Can we perform textattack on bigdata?

QData / TextAttack

TextAttack 🐙 is a Python framework for adversarial attacks, data augmentation, and model training in NLP https://textattack.readthedocs.io/en/master/

https://textattack.readthedocs.io/en/master/

MIT License

2.95k stars 395 forks source link

Can we perform textattack on bigdata? #616

Closed LalitWagh closed 2 years ago

LalitWagh commented 2 years ago

After evaluating and reading docs, i cant find any way to do the attacks on larger datasets that we will be fetching from database server. and the dataset needs to be converted before attacking which is very hard to implement. Any solution of example notebook can you create to solve this?

Hanyu-Liu-123 commented 2 years ago

Hi @LalitWagh, the dataset class that TextAttack attacker uses is implemented here, and it provides a short example of creating your own dataset. This notebook also introduces the process of using your dataset for attacks.

Thanks!

LalitWagh commented 2 years ago

So, I read the notebook. It helped me understand that we need the dataset on ordered dictionary in order to use textattack. Adding to my question, in aws server i have data but it has nearly 37 million rows and i dont want to convert it to ordered dictionary. So what solution can you propose for this problem? Your any type of help is highly appreciated

Hanyu-Liu-123 commented 2 years ago

Hi @LalitWagh, I think with our current implementation the only two ways to prepare a dataset is to download one from huggingface or create one from scratch (using an ordered dict as you suggest). I couldn't think of a way to directly use your own data without changing the dataset class. I'll leave this issue open to see if others have any suggestions.

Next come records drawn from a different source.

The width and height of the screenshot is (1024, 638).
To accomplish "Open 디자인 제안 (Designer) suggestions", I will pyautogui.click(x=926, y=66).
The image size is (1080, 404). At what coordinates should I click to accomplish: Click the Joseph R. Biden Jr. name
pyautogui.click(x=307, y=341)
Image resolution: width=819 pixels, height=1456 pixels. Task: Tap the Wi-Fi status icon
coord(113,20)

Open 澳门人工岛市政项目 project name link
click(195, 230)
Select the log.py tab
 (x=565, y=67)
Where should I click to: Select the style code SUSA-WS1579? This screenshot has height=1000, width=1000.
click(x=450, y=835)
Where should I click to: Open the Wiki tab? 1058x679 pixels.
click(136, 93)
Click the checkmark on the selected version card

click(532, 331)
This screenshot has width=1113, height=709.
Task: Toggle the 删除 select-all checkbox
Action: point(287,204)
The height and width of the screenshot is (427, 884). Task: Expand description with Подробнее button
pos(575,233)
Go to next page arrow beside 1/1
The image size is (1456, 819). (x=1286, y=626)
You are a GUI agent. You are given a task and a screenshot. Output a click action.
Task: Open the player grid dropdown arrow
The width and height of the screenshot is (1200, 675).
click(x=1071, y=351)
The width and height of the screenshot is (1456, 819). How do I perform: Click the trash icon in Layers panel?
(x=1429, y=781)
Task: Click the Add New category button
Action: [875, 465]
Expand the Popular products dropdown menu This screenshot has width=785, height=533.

jxmorris12 commented 2 years ago

@LalitWagh the datasets HuggingFace supports are backed by Apache Arrow and can definitely generalize to 37 million datapoints. Otherwise, you can create your own dataset class and implement it as you like. There is no requirement to store 37 million OrderedDict objects in memory, only that you convert each row to an OrderedDict when it is used for the attack (returned by your dataset __getitem__).

jxmorris12 commented 2 years ago

By the way, what is the reason you would ever want to generate 37 million adversarial examples from the same model?